May 17, 2006
Most inherited genetic diseases have been defined years ago by the carefully documented but largely descriptive clinical observations of physicians and scientists. But with the advent of more powerful laboratory tools, scientists have circled back in recent years to attempt to define these and other as-yet unnamed genetic conditions according to the specific DNA alterations that underlie them. Among these alterations are deletions or duplications of short stretches of DNA that can throw areas of the genome out of frame, alter the production of essential developmental proteins, and give rise to complex congenital syndromes that may include craniofacial disorders. In cataloguing these so-called microdeletions and microduplications, however, scientists have run into a major technical difficulty. Current clinical tools still lack the needed submicroscopic resolution to read through a person’s DNA and rapidly detect these often subtle chromosomal rearrangements.
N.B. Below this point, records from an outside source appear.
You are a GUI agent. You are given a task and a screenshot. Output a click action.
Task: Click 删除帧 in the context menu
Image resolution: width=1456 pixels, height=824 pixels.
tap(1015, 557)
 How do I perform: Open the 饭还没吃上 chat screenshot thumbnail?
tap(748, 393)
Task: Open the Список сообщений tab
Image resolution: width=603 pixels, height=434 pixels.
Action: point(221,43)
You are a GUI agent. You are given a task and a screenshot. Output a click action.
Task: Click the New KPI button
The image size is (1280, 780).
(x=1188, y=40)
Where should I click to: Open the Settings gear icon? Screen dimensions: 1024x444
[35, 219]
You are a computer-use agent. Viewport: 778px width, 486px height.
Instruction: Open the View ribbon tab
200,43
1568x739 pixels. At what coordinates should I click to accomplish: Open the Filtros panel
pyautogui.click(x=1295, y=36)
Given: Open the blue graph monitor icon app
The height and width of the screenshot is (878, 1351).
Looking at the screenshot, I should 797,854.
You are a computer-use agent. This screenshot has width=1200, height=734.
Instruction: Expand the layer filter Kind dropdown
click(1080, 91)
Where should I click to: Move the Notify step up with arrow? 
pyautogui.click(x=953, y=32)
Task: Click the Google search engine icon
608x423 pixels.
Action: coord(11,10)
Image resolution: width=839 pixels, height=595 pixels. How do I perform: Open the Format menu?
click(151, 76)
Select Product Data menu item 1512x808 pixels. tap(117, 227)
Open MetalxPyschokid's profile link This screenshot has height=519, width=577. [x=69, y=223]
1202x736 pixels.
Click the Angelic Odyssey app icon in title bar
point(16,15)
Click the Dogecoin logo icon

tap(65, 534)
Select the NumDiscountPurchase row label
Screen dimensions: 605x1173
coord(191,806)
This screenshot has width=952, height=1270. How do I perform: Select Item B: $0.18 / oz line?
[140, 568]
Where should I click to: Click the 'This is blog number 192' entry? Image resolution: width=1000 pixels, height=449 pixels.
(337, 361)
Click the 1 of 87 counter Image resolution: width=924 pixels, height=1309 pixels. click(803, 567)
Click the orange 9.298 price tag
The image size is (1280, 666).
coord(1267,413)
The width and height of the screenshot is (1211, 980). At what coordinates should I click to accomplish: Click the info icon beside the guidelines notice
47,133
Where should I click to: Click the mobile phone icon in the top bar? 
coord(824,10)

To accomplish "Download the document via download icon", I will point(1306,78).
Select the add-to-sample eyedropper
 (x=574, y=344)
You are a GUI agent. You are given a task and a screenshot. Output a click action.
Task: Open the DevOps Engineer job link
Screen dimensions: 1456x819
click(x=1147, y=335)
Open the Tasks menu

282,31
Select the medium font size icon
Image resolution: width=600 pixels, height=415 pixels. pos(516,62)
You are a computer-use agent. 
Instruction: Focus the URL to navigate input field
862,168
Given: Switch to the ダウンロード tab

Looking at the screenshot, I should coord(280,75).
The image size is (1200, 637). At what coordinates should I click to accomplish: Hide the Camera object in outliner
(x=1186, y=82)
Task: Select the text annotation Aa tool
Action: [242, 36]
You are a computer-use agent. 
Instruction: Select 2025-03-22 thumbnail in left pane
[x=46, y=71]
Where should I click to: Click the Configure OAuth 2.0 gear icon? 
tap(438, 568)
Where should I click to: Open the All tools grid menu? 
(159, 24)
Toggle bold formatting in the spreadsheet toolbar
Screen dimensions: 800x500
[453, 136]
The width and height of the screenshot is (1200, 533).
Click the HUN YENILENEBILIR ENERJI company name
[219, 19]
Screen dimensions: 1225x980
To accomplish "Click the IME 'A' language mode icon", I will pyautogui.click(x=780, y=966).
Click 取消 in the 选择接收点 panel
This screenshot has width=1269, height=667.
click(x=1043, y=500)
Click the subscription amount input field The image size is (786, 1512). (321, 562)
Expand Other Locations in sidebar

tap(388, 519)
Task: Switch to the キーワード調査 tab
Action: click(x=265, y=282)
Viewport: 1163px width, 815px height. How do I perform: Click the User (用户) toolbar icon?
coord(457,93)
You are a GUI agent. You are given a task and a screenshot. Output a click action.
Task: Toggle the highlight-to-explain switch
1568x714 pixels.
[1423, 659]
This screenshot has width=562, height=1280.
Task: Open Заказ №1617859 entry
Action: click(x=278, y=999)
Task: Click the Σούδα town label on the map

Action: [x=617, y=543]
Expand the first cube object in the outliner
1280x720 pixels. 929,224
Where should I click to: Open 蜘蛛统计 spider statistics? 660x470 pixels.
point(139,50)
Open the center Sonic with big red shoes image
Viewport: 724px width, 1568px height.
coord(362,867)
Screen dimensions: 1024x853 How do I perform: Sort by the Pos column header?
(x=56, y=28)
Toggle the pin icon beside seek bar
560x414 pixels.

Now, an NIDCR grantee and colleagues have taken an important and practical step forward to solve this research problem. In the May issue of the journal Human Mutation, the scientists report they could rapidly detect submicroscopic chromosomal rearrangements that give rise to multiple congenital anomalies. They did so using high density oligonucleotide microarrays, a laboratory tool that provides a comprehensive, detailed snapshot of a person’s genome. This genomic profile can be compared to control samples to determine if there have been gains or losses of chromosomal material. Among their various proof-of-principle experiments, the scientists scanned the DNA of 10 patients with multiple congenital anomalies of unknown origin. The microarray technology enabled the scientists to identify previously unknown microdeletions in two patients with craniofacial differences that likely underlie their conditions. As the scientists noted, what’s particularly exciting about this paper is the microarray technology already is commercially available and ready for application. The authors also noted that by identifying these chromosomal changes, insight may be gained into the appropriate medical care for these patients as well as the overall genetic program of facial development.